The observation that global shunt in patients with early ARDS was unmodified after proning is consistent with previous observations in patients with CARDS [17, 23]. Following prone position, functional stiffening of chest wall leads to a decrease in the total chest wall compliance. Consequently, ventilation in the ventral region decreased, resulting in the increase in ventral shunt in these patients. In patients with persistent ARDS, shunt significantly increased both in the ventral and dorsal regions. For this group of patients, low lung recruitability was confirmed with lower R/I ratio [14]. It is possible that prone position may merely inflate the aerated alveoli, rather than recruit nonaerated alveoli in the dorsal region due to low lung recruitability. Minimal alveolar recruitment, with increased perfusion, resulted in an increase in dorsal shunt. This finding is consistent with evolution toward a “fibrosis-like” pattern in lung pathology [9]. In our study, unmodified shunt and improved oxygenation after prone position in patients with early ARDS is consistent with previous studies [17, 23]. Of note, EIT can only identify pure shunt, which differs from “physiological shunt” as calculated by Berggren shunt equation in that it excludes the contribution from low V/Q areas [25]. Hence, we hypothesize that improved oxygenation after proning can be explained by reduction in regions with low V/Q ratio, as previously described [23].

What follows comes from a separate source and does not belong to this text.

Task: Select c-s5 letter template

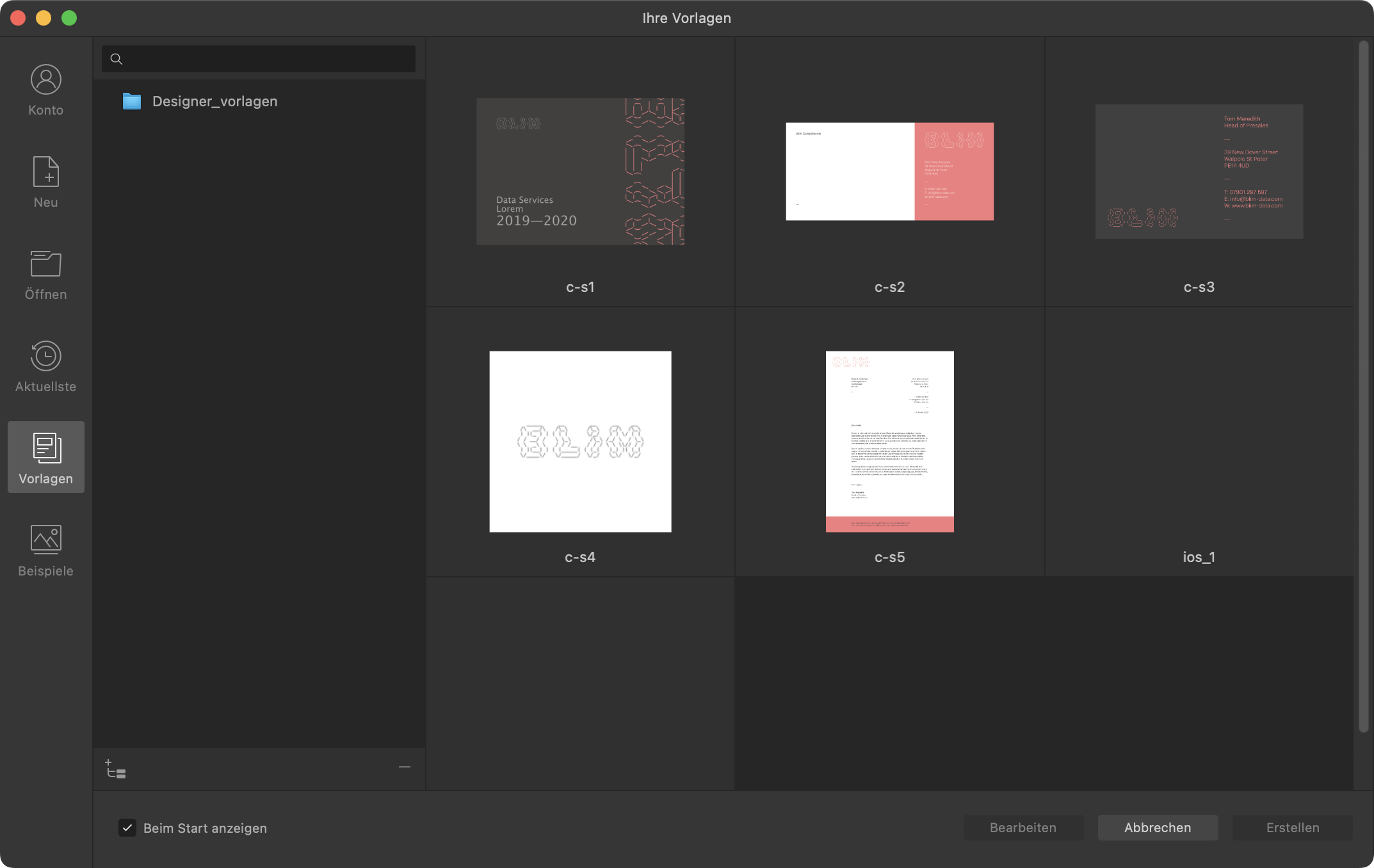Action: (889, 441)
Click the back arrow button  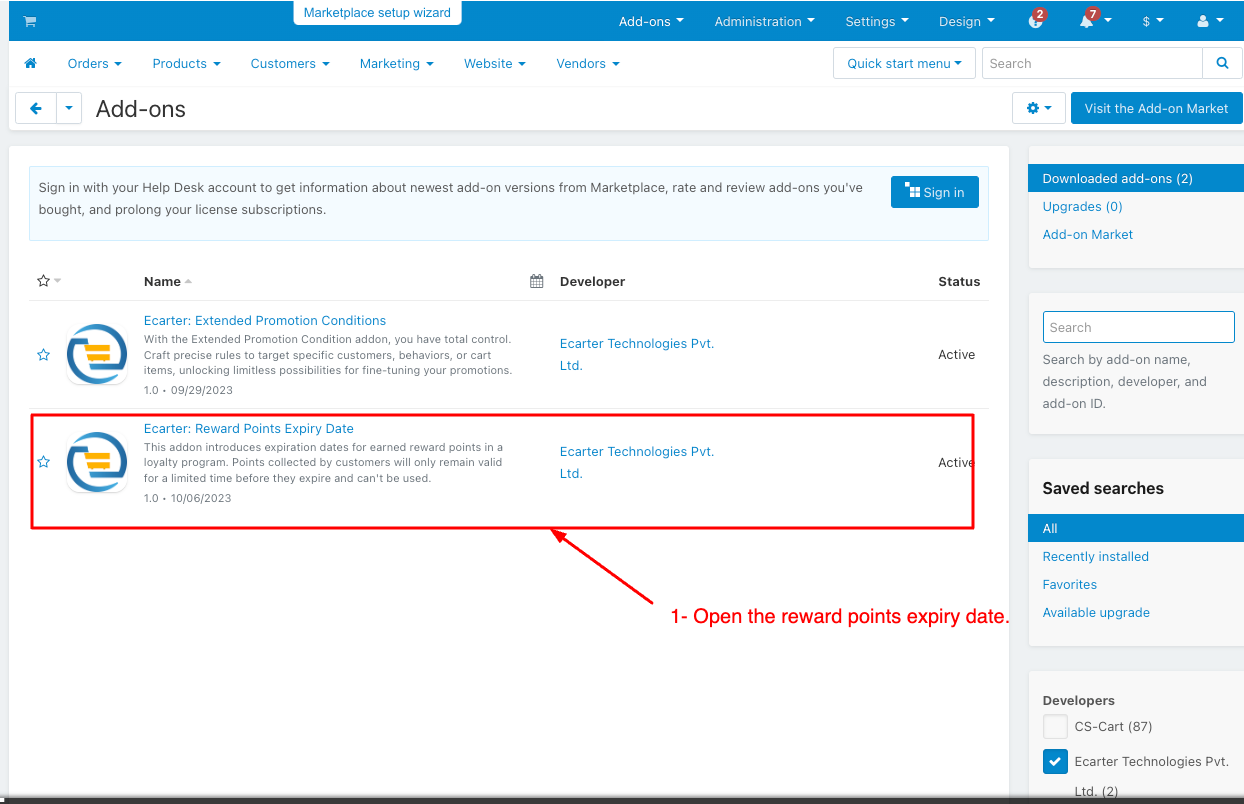coord(36,108)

Prone position decreased the ventral dead space since it decreased ventilation in this region which tended to cause alveolar overdistension in patients with early ARDS. For patients with persistent ARDS, dead space did not alter despite of the potential collapse of ventral region. Interestingly, PaCO2 and ventilatory ratio were significantly reduced when turning from supine to prone position in the early ARDS, but not in the persistent ARDS. This discrepancy may be explained by the marked decrease in ventral perfusion after proning in patients with persistent ARDS.

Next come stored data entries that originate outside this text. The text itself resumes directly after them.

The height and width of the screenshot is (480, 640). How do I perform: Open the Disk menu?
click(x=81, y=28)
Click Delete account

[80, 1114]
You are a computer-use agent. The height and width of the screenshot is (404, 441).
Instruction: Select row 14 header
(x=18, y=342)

This study has some limitations: (1) Considering the effect of prone position on the chest wall elastance and lung elastance, esophageal pressure can further determine the change of lung compliance between supine position and prone position. However, these data were not obtained in our study. (2) EIT cannot provide images of the whole lung, and it only provides a validated projection of a three-dimensional distribution of ventilation and perfusion on a two-dimensional axial plane, so it is not enough for assessment of the entire spectrum of V/Q matching in the lung. (3) Due to lack of cardiac output, pixel-level V/Q ratios measured by EIT were relative. Additionally, the percentage of low V/Q units and high V/Q units was not obtained. (4) The method for EIT perfusion requires further clinical validation and we did not directly assess the effects of proning on hemodynamics. (5) Our finding regarding V/Q distribution were derived from EIT acquisition. The results should be generalized with caution due to different principles of different techniques used for monitoring V/Q distribution. (6) Patients classified as “persistent ARDS” may be comprise a rather heterogeneous of patients. This cohort may include patients with slowly worsening ARDS and patients that already met indication for prone position at an earlier time point. However, proning was not standard of care in some of the center referring patients to our center.

Clinical implications

This study shows that the effects of prone position on oxygenation are limited in persistent ARDS, in contrast to early ARDS. In line with an original study and a recent guideline, prone position should be initiated early in the course of ARDS [1, 26]. Worth mentioning, the benefit of prone position in improved survival is not attributed to improved oxygenation [27, 28]. However, VILI was not assessed in this study. Hence, despite the limited response of proning on oxygenation and V/Q matching in persistent ARDS, the effect on mortality in these patients remains to be investigated.